Mike Klotz: Thanks for having me on the show.

Adrian Tennant: First, could you tell us a little about Cint?

Mike Klotz: Cint is the technology backbone of the world’s most successful insights companies. Our platform automates fieldwork and operations so that companies gather insights faster, more cost-effectively, and at scale. We have 14 global offices in addition to all the folks we have, such as myself, that work remote. Through our platform, researchers have access to over a hundred million people in over 150 countries around the world. We work directly with many researchers, agencies, and brands.

Adrian Tennant: So Mike, what does your role with Cint entail?

Mike Klotz: My role at Cint is to help companies that are conducting online research to do so in the most efficient way possible. We’re a very solutions-focused company, so it’s never a one-size-fits-all approach. I work closely with my clients in order to learn about their business and help craft a partnership that allows them to gather insights quickly and efficiently. 

Adrian Tennant: So I gave an overview of marketing research during the introduction, but Mike, can you explain quantitative research in more detail and how it differs from qualitative research?

Mike Klotz: Sure. I think the easiest way to understand it is to look at each of the methodologies in terms of the type of information being collected. In qualitative research, you’re dealing with words and meanings and descriptions. Quantitative research deals with quantities and numbers and building out statistics. So qualitative research is almost like a brainstorming session. You’re seeking out ideas and concepts. While quantitative research can help show how many people feel that same way. So for example, in a focus group you’ll have six to eight people sitting around a table talking about a brand. They’ll discuss what the brand means to them or provide feedback on a specific product and why they like it or dislike it. However, those six to eight people don’t really speak for the thousands or millions of the brands’ consumers.
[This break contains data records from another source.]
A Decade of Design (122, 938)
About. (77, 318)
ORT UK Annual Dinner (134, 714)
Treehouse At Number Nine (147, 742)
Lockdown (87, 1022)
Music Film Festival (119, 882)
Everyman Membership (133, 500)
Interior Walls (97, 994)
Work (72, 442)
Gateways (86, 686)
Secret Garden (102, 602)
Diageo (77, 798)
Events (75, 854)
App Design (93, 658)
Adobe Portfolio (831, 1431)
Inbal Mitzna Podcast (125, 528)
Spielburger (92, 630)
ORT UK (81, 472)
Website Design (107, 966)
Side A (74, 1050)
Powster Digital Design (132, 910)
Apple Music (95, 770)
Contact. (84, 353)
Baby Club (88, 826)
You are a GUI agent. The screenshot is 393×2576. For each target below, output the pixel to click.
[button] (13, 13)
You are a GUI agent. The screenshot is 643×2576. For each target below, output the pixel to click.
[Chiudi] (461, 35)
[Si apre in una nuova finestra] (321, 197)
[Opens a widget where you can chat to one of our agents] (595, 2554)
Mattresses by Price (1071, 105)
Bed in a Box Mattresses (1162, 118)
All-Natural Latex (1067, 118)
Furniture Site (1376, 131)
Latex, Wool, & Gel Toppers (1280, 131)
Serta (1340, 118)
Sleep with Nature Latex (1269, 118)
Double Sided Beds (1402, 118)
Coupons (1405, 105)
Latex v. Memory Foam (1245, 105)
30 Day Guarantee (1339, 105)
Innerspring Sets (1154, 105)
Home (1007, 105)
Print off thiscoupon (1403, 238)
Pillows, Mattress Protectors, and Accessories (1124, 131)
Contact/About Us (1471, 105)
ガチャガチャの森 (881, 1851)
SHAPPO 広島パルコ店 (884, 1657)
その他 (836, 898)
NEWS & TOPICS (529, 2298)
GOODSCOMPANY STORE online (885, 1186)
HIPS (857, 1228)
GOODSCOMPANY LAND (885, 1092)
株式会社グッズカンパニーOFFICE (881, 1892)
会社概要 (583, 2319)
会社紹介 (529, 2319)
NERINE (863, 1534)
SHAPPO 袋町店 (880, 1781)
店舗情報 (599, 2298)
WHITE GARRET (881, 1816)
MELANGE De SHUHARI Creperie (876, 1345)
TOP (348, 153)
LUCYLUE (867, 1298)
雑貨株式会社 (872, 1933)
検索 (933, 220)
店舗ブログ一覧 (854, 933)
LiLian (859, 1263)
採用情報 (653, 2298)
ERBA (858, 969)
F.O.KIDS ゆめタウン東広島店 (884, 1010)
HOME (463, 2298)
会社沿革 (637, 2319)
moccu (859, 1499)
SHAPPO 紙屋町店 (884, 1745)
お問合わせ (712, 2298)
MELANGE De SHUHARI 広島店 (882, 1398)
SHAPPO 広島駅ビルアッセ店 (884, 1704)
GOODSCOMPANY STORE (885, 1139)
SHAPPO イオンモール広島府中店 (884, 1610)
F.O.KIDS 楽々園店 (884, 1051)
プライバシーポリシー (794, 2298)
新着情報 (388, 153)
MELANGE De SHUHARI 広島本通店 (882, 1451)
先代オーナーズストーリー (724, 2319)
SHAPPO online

So sometimes you need to take the things that you’ve learned in qualitative sessions and quantify them through online surveys, for example, in order to learn if it’s representative of your customer base.

Adrian Tennant: What are some of the most common types of quantitative consumer research or studies that your clients typically undertake?

Mike Klotz: Right, so Cint currently has over 2,000 clients worldwide and we cover a wide variety of project types, so it’s kind of difficult to pinpoint it to the most common type. But what I can tell you is that we do see a lot of brands looking to understand their consumers’ decision-making process and path to purchase better. So they’ll do things like measure customer satisfaction and brand loyalty, for example. We also see some product concept tests and with marketing, we see a lot of messaging testing. Beyond that, this is an election year, so we saw a lot of political polling during the primaries in the US, and we expect to see a lot more as we get closer to November. And lately we’re seeing a lot of companies that are trying to understand consumer sentiment as it relates to COVID-19. We’ve seen a number of tracking studies and ad hoc projects on this topic in hopes of understanding where the consumer mindset currently stands.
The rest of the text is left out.